→ **OBJECTIVE**: Put the lines between the one holding "Doktorské studium (29, 1401)" and the one holding "Publikační a umělecká činnost (79, 2386)", inclusive, into a Markdown table with two columns: Row, giving a running row number, and Line text, giving the line. Include only those lines, and leave out any blank ones.

--*--

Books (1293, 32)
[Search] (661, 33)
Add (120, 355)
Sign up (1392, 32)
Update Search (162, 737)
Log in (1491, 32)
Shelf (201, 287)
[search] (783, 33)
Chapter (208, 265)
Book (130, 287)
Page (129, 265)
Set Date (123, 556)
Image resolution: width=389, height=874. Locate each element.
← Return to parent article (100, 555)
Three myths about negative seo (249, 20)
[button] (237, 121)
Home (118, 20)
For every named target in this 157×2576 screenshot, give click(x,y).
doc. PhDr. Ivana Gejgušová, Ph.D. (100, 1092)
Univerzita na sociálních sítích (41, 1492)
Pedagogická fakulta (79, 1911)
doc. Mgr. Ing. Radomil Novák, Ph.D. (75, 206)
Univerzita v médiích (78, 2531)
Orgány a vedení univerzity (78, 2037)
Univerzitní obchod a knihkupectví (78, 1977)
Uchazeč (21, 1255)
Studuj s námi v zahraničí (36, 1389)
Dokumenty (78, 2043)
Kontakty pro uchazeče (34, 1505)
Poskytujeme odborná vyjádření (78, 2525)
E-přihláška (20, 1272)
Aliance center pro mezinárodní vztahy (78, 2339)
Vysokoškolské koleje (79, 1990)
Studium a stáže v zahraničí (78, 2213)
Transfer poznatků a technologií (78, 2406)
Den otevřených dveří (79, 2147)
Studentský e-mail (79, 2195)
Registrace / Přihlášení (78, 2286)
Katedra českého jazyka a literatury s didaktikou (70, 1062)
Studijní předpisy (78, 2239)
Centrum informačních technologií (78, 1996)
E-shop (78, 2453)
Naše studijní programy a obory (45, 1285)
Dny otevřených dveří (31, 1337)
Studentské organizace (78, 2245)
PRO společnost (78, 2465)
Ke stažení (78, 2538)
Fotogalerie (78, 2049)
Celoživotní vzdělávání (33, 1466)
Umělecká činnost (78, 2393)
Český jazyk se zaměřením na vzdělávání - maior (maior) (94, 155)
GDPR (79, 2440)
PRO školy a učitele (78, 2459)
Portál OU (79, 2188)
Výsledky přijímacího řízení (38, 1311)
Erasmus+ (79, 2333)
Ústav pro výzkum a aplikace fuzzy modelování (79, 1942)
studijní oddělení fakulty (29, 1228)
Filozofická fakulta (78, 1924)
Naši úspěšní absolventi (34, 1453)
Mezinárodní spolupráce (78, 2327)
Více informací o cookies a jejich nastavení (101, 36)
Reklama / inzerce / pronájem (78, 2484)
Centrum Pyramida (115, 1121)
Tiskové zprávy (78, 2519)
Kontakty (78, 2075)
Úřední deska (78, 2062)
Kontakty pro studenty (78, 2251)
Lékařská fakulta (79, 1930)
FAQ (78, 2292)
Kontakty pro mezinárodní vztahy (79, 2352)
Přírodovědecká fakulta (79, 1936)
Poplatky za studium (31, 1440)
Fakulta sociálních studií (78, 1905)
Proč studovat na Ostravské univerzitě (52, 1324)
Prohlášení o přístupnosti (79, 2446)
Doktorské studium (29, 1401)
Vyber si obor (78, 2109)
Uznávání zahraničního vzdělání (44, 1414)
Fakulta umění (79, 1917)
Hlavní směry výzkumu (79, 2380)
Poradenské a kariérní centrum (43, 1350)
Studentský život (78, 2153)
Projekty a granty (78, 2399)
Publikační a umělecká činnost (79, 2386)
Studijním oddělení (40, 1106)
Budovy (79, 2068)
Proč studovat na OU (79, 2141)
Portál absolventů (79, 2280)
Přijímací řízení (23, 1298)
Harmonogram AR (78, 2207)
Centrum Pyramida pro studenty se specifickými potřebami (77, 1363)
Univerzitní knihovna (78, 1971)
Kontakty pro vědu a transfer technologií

--*--

→ **FULL ANSWER**:
| Row | Line text |
|---|---|
| 1 | Doktorské studium (29, 1401) |
| 2 | Vyber si obor (78, 2109) |
| 3 | Uznávání zahraničního vzdělání (44, 1414) |
| 4 | Fakulta umění (79, 1917) |
| 5 | Hlavní směry výzkumu (79, 2380) |
| 6 | Poradenské a kariérní centrum (43, 1350) |
| 7 | Studentský život (78, 2153) |
| 8 | Projekty a granty (78, 2399) |
| 9 | Publikační a umělecká činnost (79, 2386) |